Heavy rains have once again brought death and destruction to Pakistan. More than 270 people are gone, and many others are missing. Villages in Buner, in the northwest, were swept away within minutes by a sudden cloud burst. Families that had lived for generations in the same valleys saw everything buried under mud and stones.
Authorities in Islamabad have defended their handling of the disaster. They argue that the rain was so intense and so sudden that it was impossible to alert people in time. To some extent, I accept that explanation. No government can hold back a cloud burst. But the real issue is not the storm itself. The problem lies in years of neglect. No serious attempt has ever been made to set up proper calamity centres in vulnerable areas. No strict rules have been enforced to stop people from building homes along drainage paths or near water flows. When the rains come, the people pay the price for this carelessness.
Stories of Loss
Survivors speak in pain that words cannot capture. One man, Sulaman Khan, said he had 29 members of his family at home that night. The flood took almost all of them. Four were injured. The rest died. Five bodies have still not been found. His story is not unique. Ten to twelve villages have been at least partly buried.
Rescue work is painfully slow. The army and local volunteers are digging with bare hands. People cry out for machinery, yet survivors insist not a single excavator was sent. Entire neighbourhoods are flattened, while families plead with officials for help to recover the bodies of their loved ones.
The Official Line
Authorities point out that Pakistan does have an early warning system. Weather alerts were issued before the storm. Rafay Alam, an environmental lawyer and climate activist, told Deutsche Welle that he himself received warnings days in advance. In his view, the tragedy is less about the failure of alerts and more about where people live. Generations have settled right next to riverbeds. When the water surges, there is no chance of escape.
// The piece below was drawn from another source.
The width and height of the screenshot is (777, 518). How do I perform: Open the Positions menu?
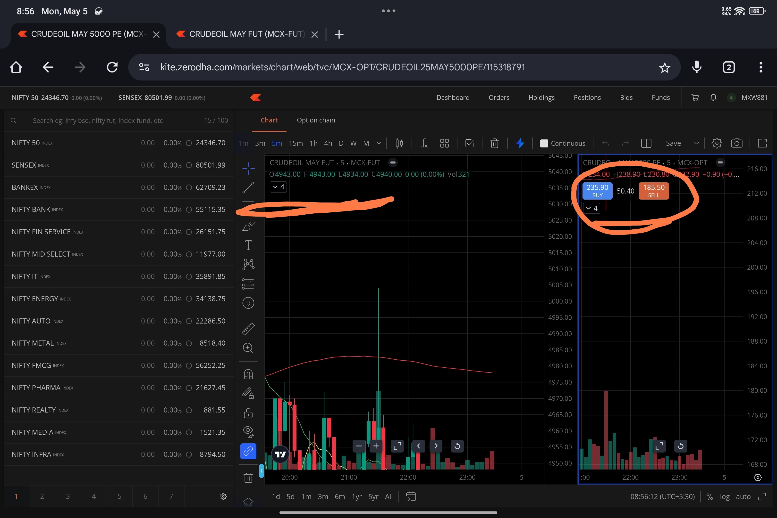point(587,97)
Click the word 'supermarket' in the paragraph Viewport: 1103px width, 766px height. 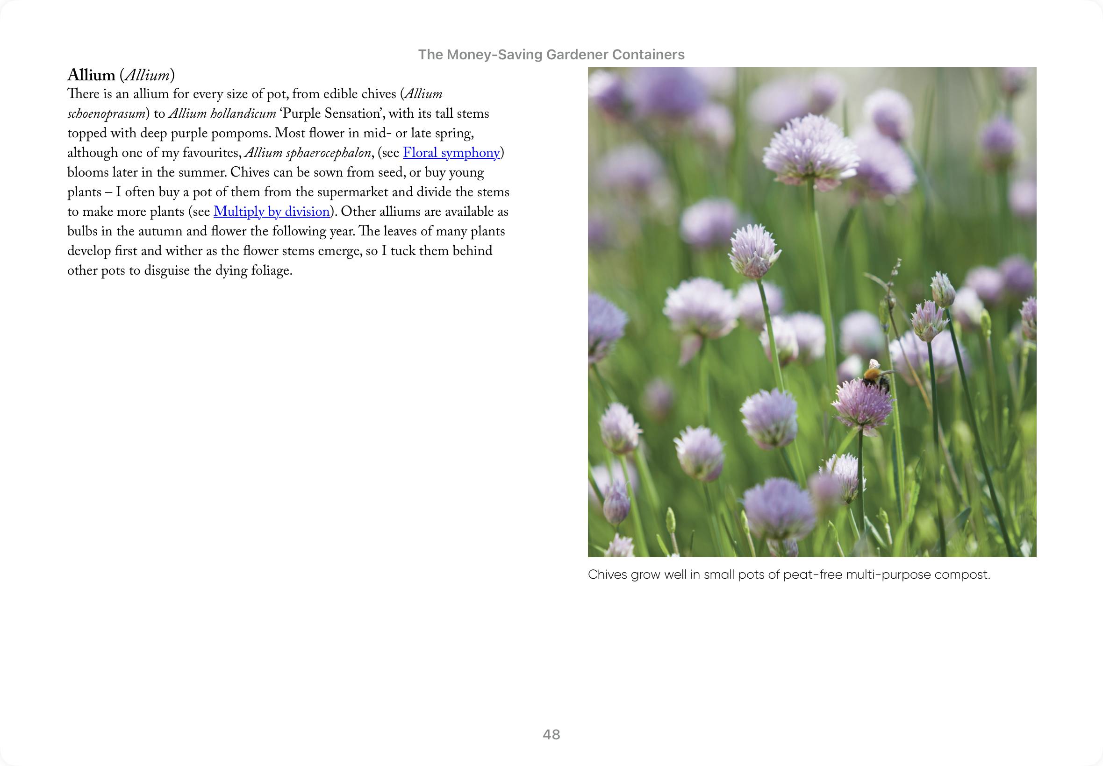coord(352,192)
He adds that climate change is making everything worse. Pakistan has already suffered glacier lake outburst floods, and the rains are now heavier and more unpredictable than before. “Unless the global north fulfills its promises to cut emissions,” Alam warned, “what happens in Pakistan will not stay in Pakistan.”
The Hard Questions
That point is valid. Pakistan cannot fight climate change alone. But we also cannot keep blaming outsiders while repeating the same mistakes at home. Where are the no-build zones near riverbeds? Where is the afforestation drive that every government promises but never delivers? Why do we build infrastructure without considering that the world will be two degrees warmer by 2050?
The answers are uncomfortable. Year after year, governments defend their role after disasters, but they never invest in prevention. People continue to build on fragile land because no one stops them. Local administrators turn a blind eye. And when tragedy strikes, all that remains is grief.
A Chance for Cooperation
Alam also touched on another truth: disasters do not stop at borders. Both Pakistan and India are hit by the same monsoons. Both suffer air pollution that kills thousands of children every year. Yet both remain locked in hostility, unable even to imagine cooperation on disaster relief. It would cost nothing to allow academic and technical experts to share data, to let disaster management agencies coordinate across the Line of Control in Kashmir. But politics prevents even these small steps.
A Final Word
The floods in Buner are not the last. More rain is coming, and landslides may follow. Pakistan is poor, yes, but poverty is not an excuse for negligence. Machines could have been sent to dig people out. Calamity centres could have been set up years ago. Rules could have been enforced to prevent homes along dangerous riverbanks. None of that was done.
So while I acknowledge the defence that no one could predict the full force of a cloud burst, I cannot ignore the deeper truth. This disaster was not only about the weather. It was also about our choices. And unless those choices change, Pakistan’s grief will repeat itself again and again.